Monday 2 October 2017

Matthew 18v15-20

Matthew gives instructions about how to live together. You cannot live with anyone without conflict, without someone wronging the other, because we are human beings.

These last three weeks I have lived with three groups of people. 
Firstly I stayed with my family in Scotland in a remote place on the island of Mull, an owl sanctuary.  
If you have a family, you have conflict. Fortunately we had two
cottages, so when there was conflict you could escape to the other cottage. There were 4 teenagers. So there was plenty of conflict. One of the boys came into our cottage to offload, let off steam and he is very emotional. Then he went back. The conflict however smouldered and blew up back home. Eventually he apologised tho the issue is ongoing. 

Crossing Mull to Iona I swerved to avoid an oncoming car trailing a boat. As I did so I went into a ditch on the left hand side so the car was lurching diagonally into a ditch. The 4 men in our party, rocked and pushed while I steered and my daughter provided necessary ballast to bring the car upright and we miraculously returned onto the road. All conflicts forgotten as we worked together in a high functioning team.

Secondly I stayed with 15 asylum seekers in the Yorkshire Dales. I was just a driver. We stayed in the oldest Quaker meeting house in the country, a converted barn, and I slept outside in a tent in the cemetery. My colleague slept outside on the grass.

There was conflict. Plenty of it. These people are deprived of money, movement, family, work, and  status as they negotiate the UK asylum system. Most of the conflict centred around a woman who could not discipline her son, who kept going into the kitchen area, punched another child, wouldn't go to sleep, shouted at the adults and was generally a pain in the butt. People trying ed to negotiate the problem but it got wearing. It exploded over a small incident. The problem could not be solved because the mother refused to accept that her sons behaviour was unacceptable and she marginalised herself. 

Lastly I went to Perpignan for an international conference on social documentary photo journalism. There was conflict. I was in a queue waiting for an interview with a magazine. But people who knew the organisers kept pushing in front of the queue using the old boy network to jump the queue. This was unresolved. When I was interviewed people were still barging in hoping for 5 minutes with Reuters, Getty or whatever. 

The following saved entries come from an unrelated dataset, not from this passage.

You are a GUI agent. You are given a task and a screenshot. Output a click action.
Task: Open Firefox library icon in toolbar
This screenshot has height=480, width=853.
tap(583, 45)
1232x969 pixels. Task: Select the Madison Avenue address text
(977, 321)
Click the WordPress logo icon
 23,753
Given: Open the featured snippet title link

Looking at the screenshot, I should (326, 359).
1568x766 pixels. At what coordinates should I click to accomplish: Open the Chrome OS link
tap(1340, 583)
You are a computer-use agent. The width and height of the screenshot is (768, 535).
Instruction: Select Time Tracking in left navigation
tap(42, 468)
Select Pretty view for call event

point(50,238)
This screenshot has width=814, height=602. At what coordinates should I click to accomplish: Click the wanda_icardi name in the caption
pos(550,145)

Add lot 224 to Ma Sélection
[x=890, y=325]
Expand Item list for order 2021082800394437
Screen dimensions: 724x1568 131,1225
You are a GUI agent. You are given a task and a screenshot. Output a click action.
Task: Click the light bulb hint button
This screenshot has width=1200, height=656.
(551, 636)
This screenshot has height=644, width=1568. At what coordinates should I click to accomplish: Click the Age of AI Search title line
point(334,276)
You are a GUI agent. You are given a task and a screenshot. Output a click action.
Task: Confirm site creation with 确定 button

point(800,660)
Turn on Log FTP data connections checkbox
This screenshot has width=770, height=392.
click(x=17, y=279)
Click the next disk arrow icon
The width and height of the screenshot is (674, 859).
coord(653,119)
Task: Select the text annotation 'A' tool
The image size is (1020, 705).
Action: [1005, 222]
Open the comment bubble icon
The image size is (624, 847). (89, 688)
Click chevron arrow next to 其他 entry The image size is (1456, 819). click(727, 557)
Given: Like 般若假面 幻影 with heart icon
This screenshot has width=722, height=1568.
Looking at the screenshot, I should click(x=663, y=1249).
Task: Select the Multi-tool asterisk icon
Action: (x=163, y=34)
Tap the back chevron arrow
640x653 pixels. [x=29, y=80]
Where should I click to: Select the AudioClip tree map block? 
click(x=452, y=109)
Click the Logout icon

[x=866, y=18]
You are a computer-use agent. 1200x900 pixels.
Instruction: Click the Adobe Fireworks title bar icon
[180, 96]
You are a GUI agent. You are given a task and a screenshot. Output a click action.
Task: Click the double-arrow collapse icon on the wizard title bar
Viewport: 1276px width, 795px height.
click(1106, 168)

Matthew records Jesus' teaching on living in community. He does not teach us to ignore inter personal conflict. He teaches us that recognising the conflict, speaking about it and forgiveness are central to the resolution of disputes. He has earlier spoken if the importance of humility, and the treatment of children. We also must not be stumbling blocks for others especially children. The consequences are dire. 
 
There is no justice without first an open voiced telling of the wronged persons story, if the person refuses to recognise their wrong doing it becomes a community matter, possibly legal and finally the person is excluded if they refuse to recognise their wrong doing, which can mean social exclusion but also imprisonment. But Matthew is writing of church discipline. 

In ourworld stumbling blocks are inevitable, but this does not mean that a person has to promote or create them; woe to the person who does. 

Back to our person who has been the object of stumbling blocks! Bring the problem to light, do it privately rather than publicly. Have it out with them. If they listen to you have won them over. If s/he doesn’t listen, take a few others, (as witnesses Deuteronomy 19:15 establishing the point that a person cannot be convicted on the evidence of just one person), to confront the problem, emphasizes the need to exhaust every possibility in the effort to win back the person. Then treat him as you would a pagan or a tax collector as an outsider. This however does not mean treat him with contempt or cruelty.
  
In seeking to restore the brother or sister who has strayed from the faith, the Christian community seeks them out to restore them. Here the authority is given to the Christian community. The church is being given the authority to arbitrate on matters of God's will and declare a verdict on the matter (like Sharia Law). Members either confirm God's condemnation or forgiveness. Whatever you loose, abolish upon the earth, will have been loosed. 
  
The second saying is on the authority of the church.  Again, the saying can be understood in a number of ways. So, for example, the saying may give the idea that when two or more Christians believe in something in prayer, it will happen. But what about unanswered prayers? The saying may be teaching that when two or three meet in Jesus' name, God will be present, revealing God's will to them. The congregation can then pray, believing that it will be done for them. 

Expanding the principle out, we have to say at these times that public statements supporting the denigration of those of colour or religion is a scandal, a stumbling block to our community, our well being. We need to call it out, before it infects us and woe to those who perpetrate Nazi and fascists ideology. It has no place in the community of Gods people and woe to such people whether they be people in our own families, people we encounter or politicians. They need to be challenged, and exercised. Woe to them! And woe to us if we tolerate stumbling blocks to our relationships and our community.